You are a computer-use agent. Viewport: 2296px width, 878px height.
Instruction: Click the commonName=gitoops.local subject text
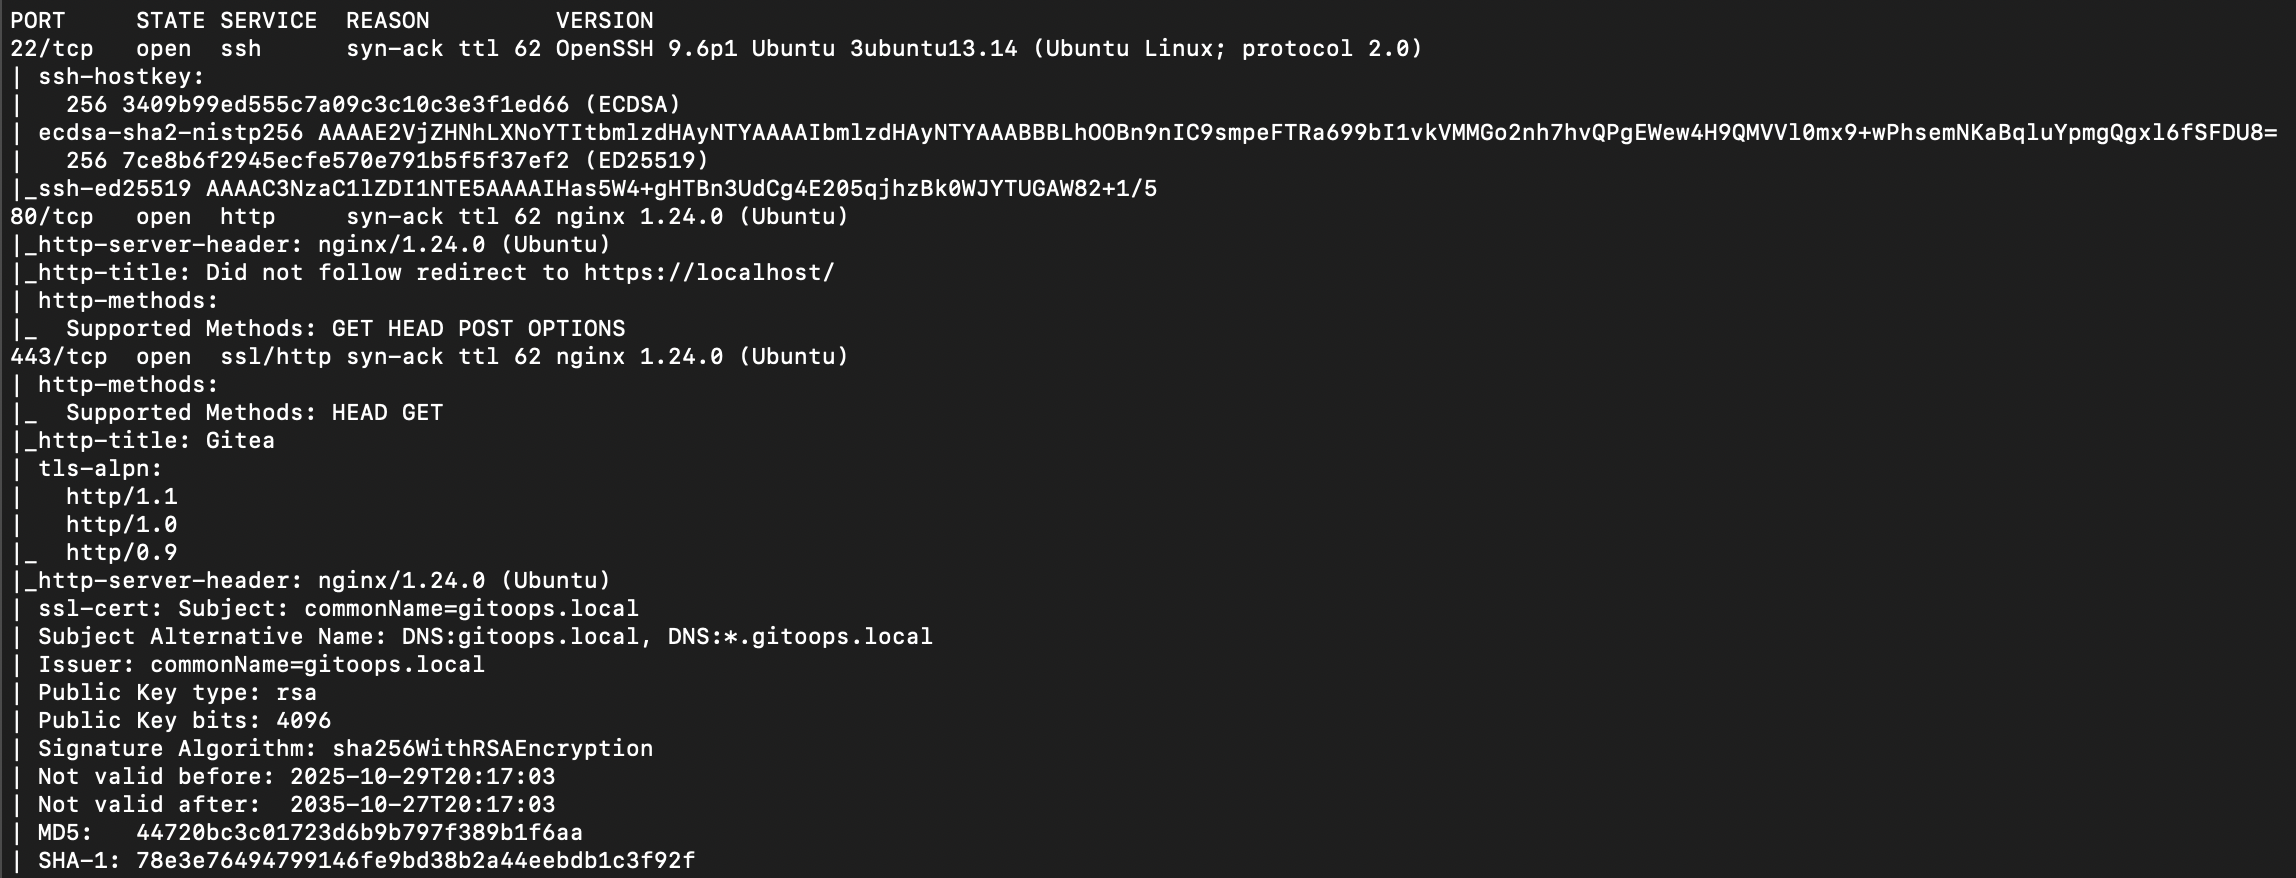tap(471, 609)
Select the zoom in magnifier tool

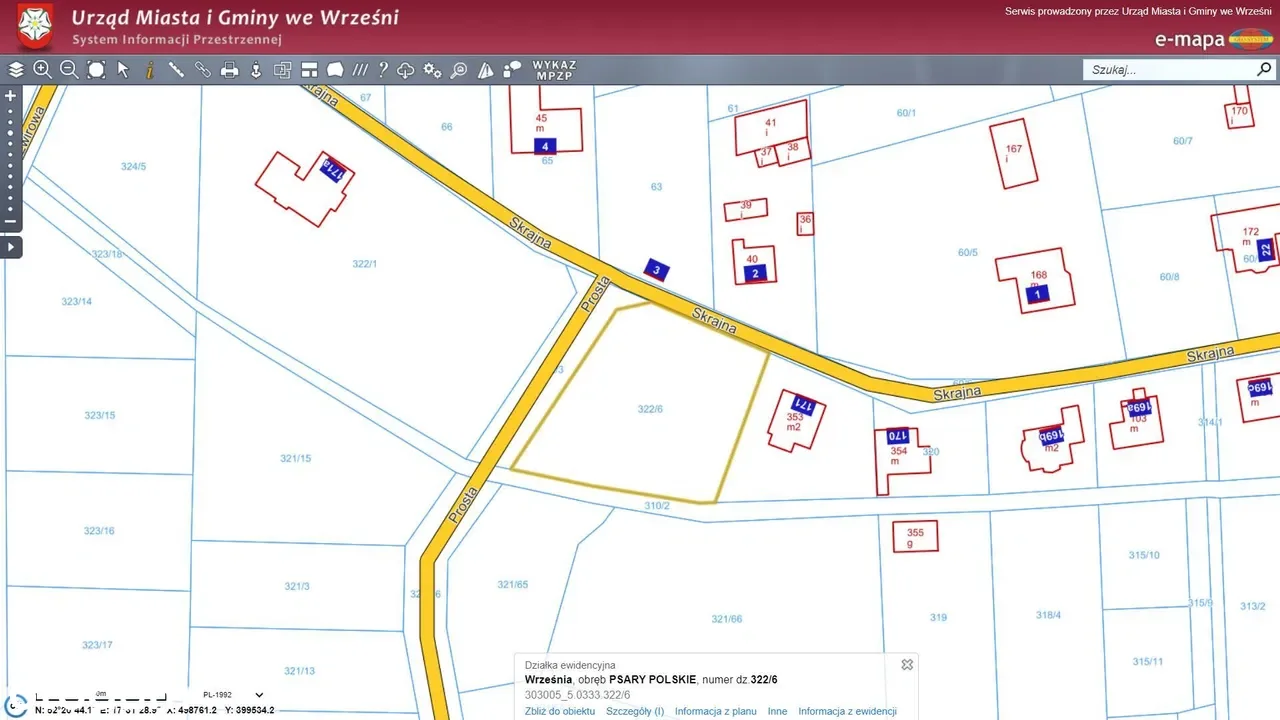[x=42, y=70]
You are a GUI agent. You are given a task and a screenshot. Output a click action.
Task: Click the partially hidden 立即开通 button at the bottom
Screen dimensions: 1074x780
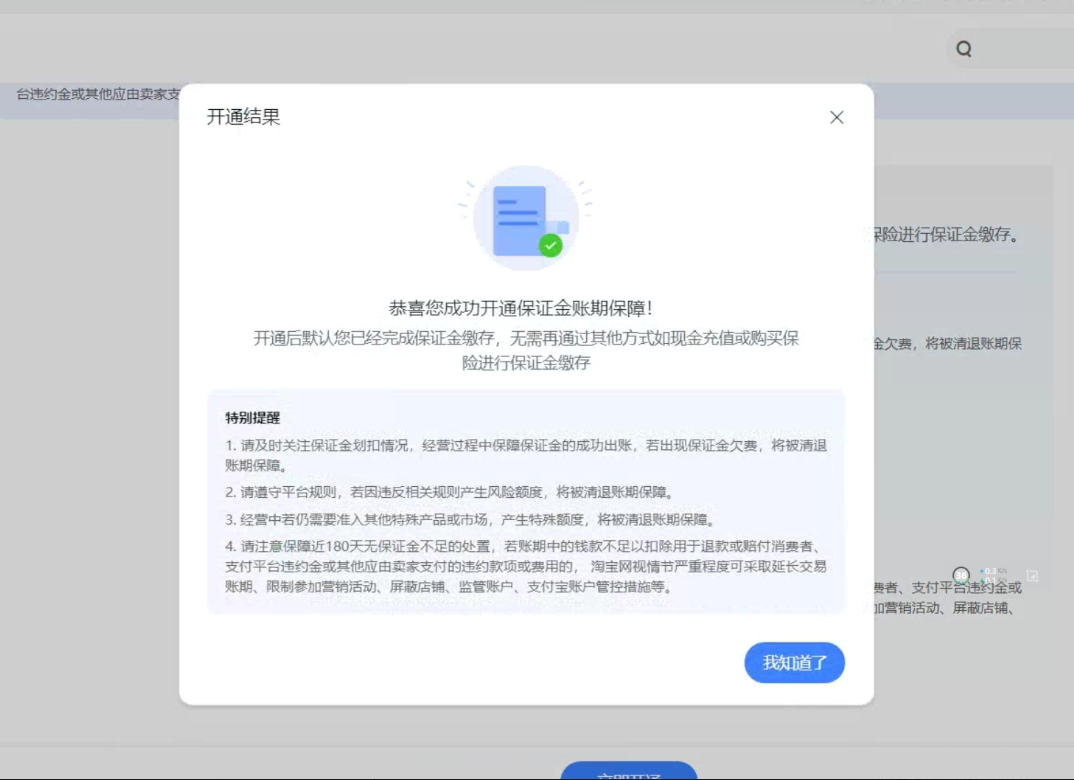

§ Exercise requirements:
Render the listing above as a Markdown table with the columns "Row" and "Line", numbering each row and omitting blank lines. Leave the pictures out of the table.

§ The response:
| Row | Line |
|---|---|
| 1 | You are a computer-use agent. Viewport: 2296px width, 878px height. |
| 2 | Instruction: Click the commonName=gitoops.local subject text |
| 3 | tap(471, 609) |
| 4 | Select the zoom in magnifier tool |
| 5 | [x=42, y=70] |
| 6 | You are a GUI agent. You are given a task and a screenshot. Output a click action. |
| 7 | Task: Click the partially hidden 立即开通 button at the bottom |
| 8 | Screen dimensions: 1074x780 |